Our chicken farmers feed the nation. Chicken is the most popular and most affordable meat protein, accounting for 66% of the meat consumed in SA. Yet if Patel has his way chicken farmers, big and small, will go out of business, and thousands of jobs will be lost without discernible benefit to consumers. 

The industry is already in distress, losing billions of rand because of the fallout from load-shedding, high input prices and failing national and local infrastructure. Removing their hard-won gains against dumped chicken imports would be “the last straw”, in the words of the SA Poultry Association. 

Why would Patel destroy a strategic national industry when more sensible, and more practical, solutions are at hand? This is a national crisis, and decisions should not be taken unilaterally by any minister. Patel was the driving force behind the Poultry Sector Master Plan, which he signed in 2019 with the poultry industry, chicken importers and unions in the sector. 

Now is the time to get them all back together under the auspices of the master plan. Estimate the supply shortage in the months to come and agree on quotas of increased chicken imports to fill the gap. Those quotas would rise or fall depending on the ebb and flow of bird flu around the country. They would remain in place for as long as is necessary and fall away once bird flu abates and the situation returns to normal. 

This would make importers happy, because higher volumes would increase their profits, but it would not threaten the local industry. Imports would complement the local chicken supply, without imposing further stress on poultry producers and their workers. 

In addition, chicken producers and government could agree that SA, like other poultry-producing countries, compensates chicken farmers for the birds it orders them to cull to prevent the spread of bird flu. So far this year 7.5-million chickens have been culled, producers have lost millions of rand, but they have not been paid a cent for the loss of chickens and the disposal and cleanup costs. 

Now they will have to restock, also without help from a government that instead threatens their very existence by an unrestricted deluge of dumped chicken imports. At the FairPlay movement’s food security summit in Johannesburg on November 3, we will encourage the minister and all poultry participants to come together to make a better plan. 
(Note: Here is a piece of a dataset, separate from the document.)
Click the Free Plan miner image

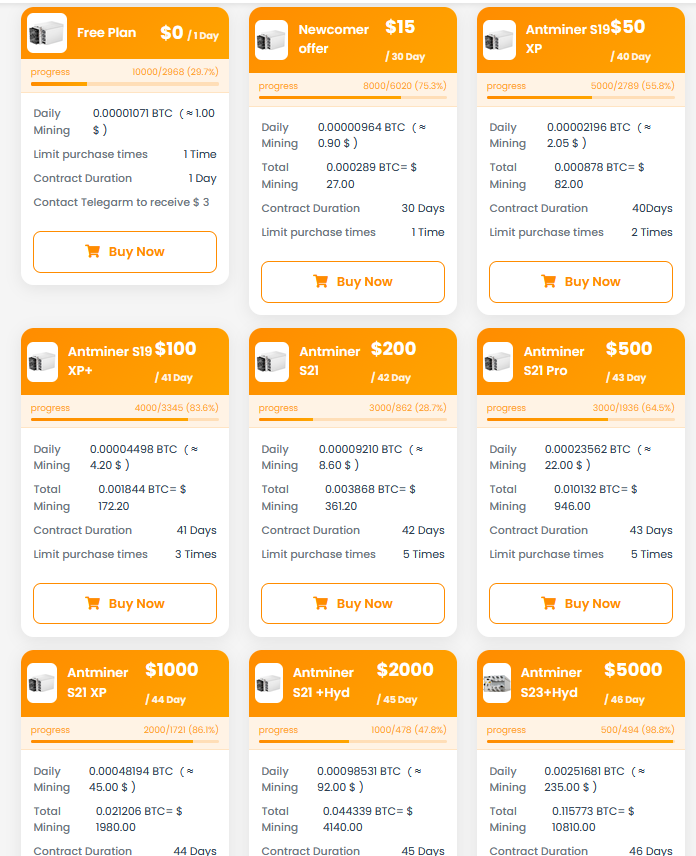point(47,33)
A better plan should include another measure Patel and his colleagues could take. If government is serious about wanting lower chicken prices it would remove the 15% VAT from local chicken portions. This would immediately benefit consumers, particularly low-income households for whom chicken is the main source of meat protein. 

Opening the import floodgates is not going to resolve the minister’s pricing problem. In 2022 he thought that suspending new anti-dumping duties would keep prices down. He was wrong — chicken prices rose because of other factors such as load-shedding. 
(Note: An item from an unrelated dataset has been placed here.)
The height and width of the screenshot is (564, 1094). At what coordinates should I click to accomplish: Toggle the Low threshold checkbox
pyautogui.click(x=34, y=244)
Economics consultancy Genesis Analytics predicted that imposing the duties would have a minimal effect on retail prices. A similarly minimal effect is probable if those newly imposed anti-dumping duties are removed. 

There is a huge risk in the rebate path that Patel is contemplating. Not only would unrestricted imports threaten the collapse of the local poultry industry, but its demise would be followed by skyrocketing chicken prices because importers and foreign producers could charge whatever they like. 

Ghana provides a frightening example. When Ghana allowed duty-free chicken imports they quickly destroyed the local industry. Local production went down from 95% of the market to 5%, and chicken in Ghana became more expensive. Now Ghana has embarked on a lengthy and expensive plan to revive its domestic chicken industry. We must not let that happen here. 

FairPlay is not opposed to imports. They are essential for any market and, when fairly priced, provide local producers with necessary competition. However, that trade must take place within World Trade Organisation rules. Dumping is not fair trade, it is a violation of the rules of international trade and the WTO says it must not be allowed. 

Patel has a duty of care to SA consumers and workers, and to the SA poultry industry, including chicken importers. He should do the right thing for the people of SA rather than a quick thing that would be a disaster for the country.

Baird is founder of the FairPlay movement.